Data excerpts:
===

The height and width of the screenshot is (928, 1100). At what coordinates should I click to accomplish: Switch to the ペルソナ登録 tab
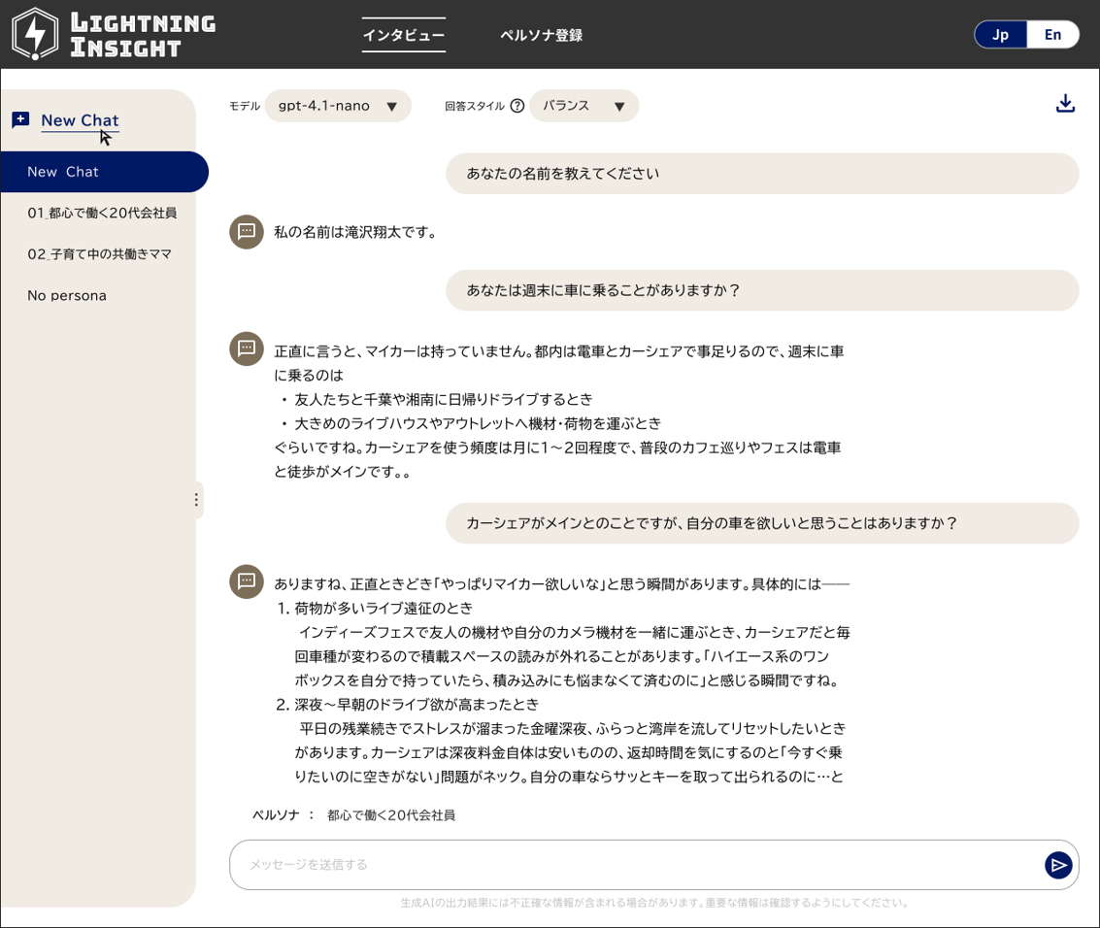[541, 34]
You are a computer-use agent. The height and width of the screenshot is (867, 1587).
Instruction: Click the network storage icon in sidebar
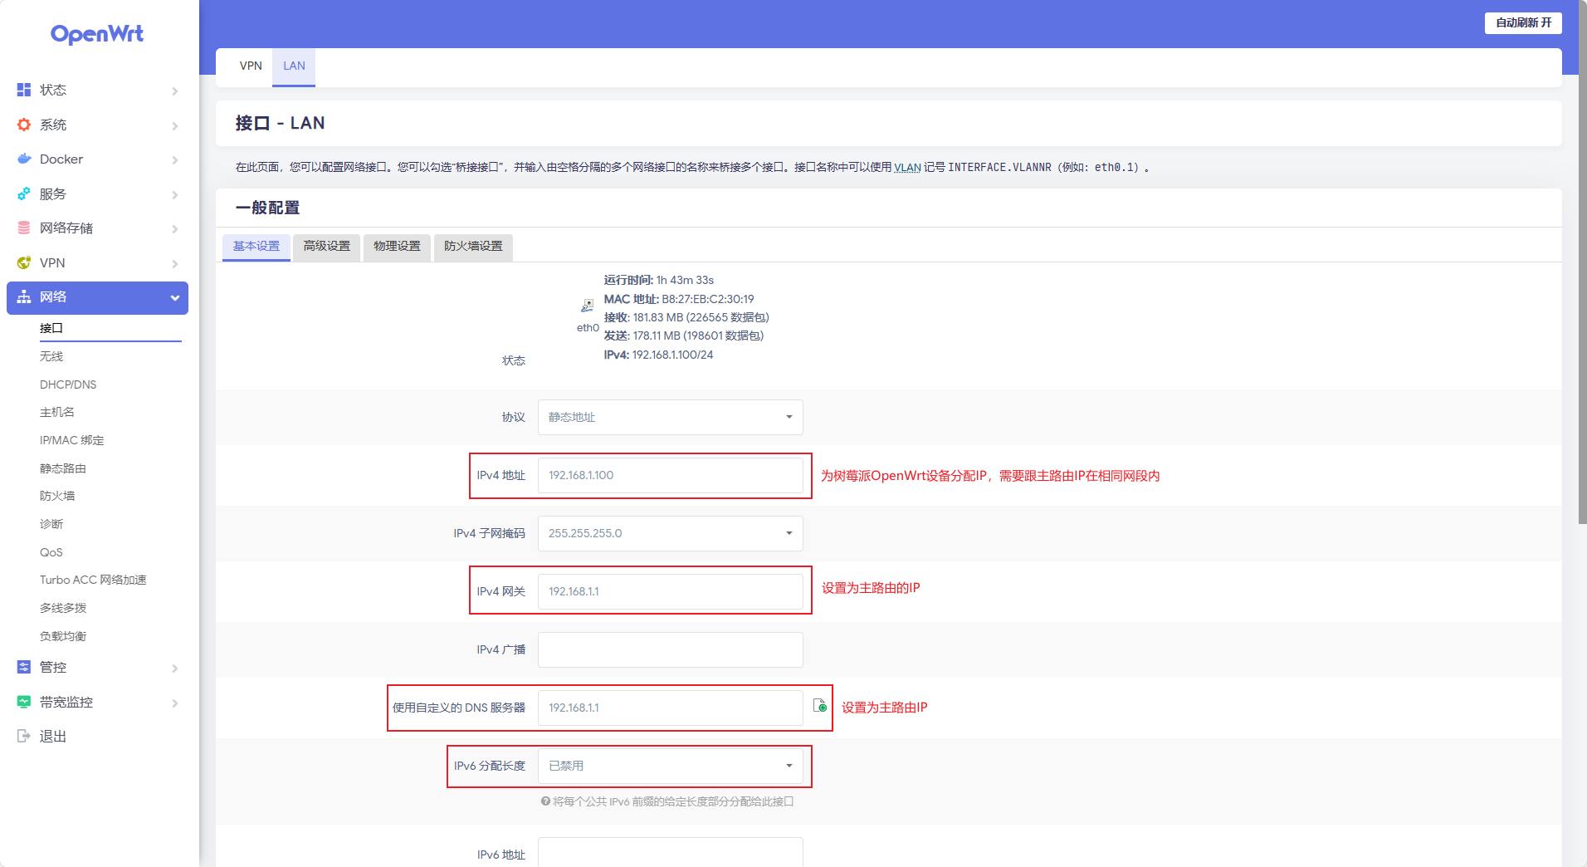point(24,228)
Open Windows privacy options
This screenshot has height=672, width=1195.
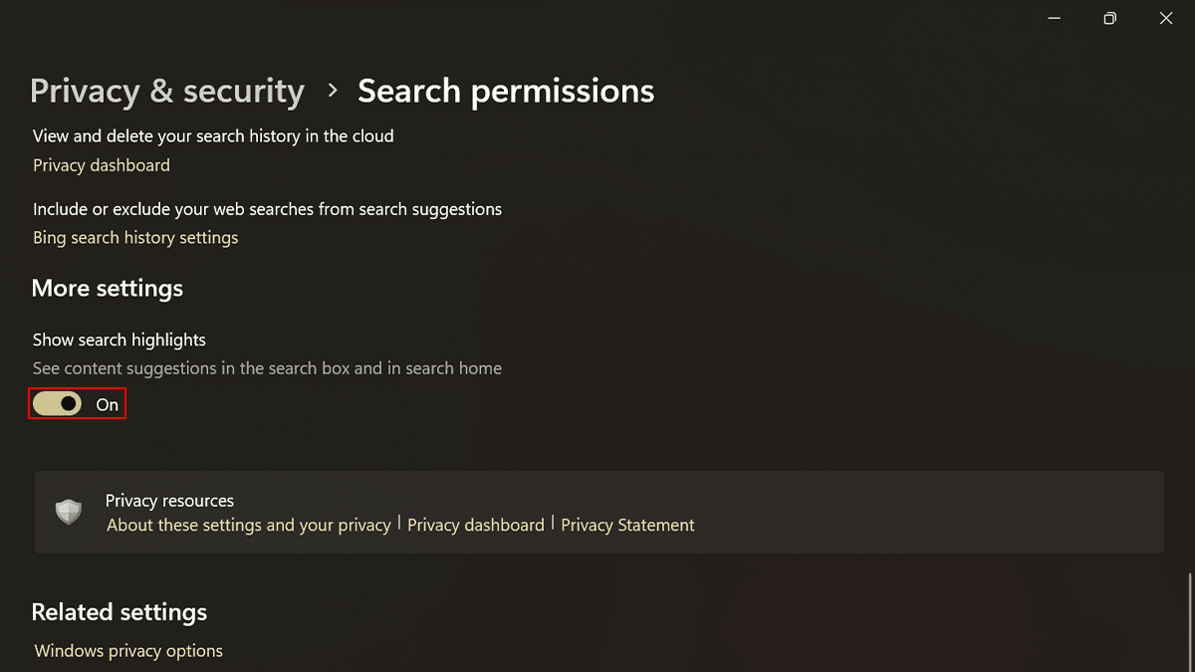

===

- YOUR TASK: Please set down every record exactly as it appears, leaving out the pictures.

- RESULT:
The height and width of the screenshot is (928, 1100). At what coordinates should I click to accomplish: Switch to the ペルソナ登録 tab
[541, 34]
You are a computer-use agent. The height and width of the screenshot is (867, 1587).
Instruction: Click the network storage icon in sidebar
point(24,228)
Open Windows privacy options
This screenshot has height=672, width=1195.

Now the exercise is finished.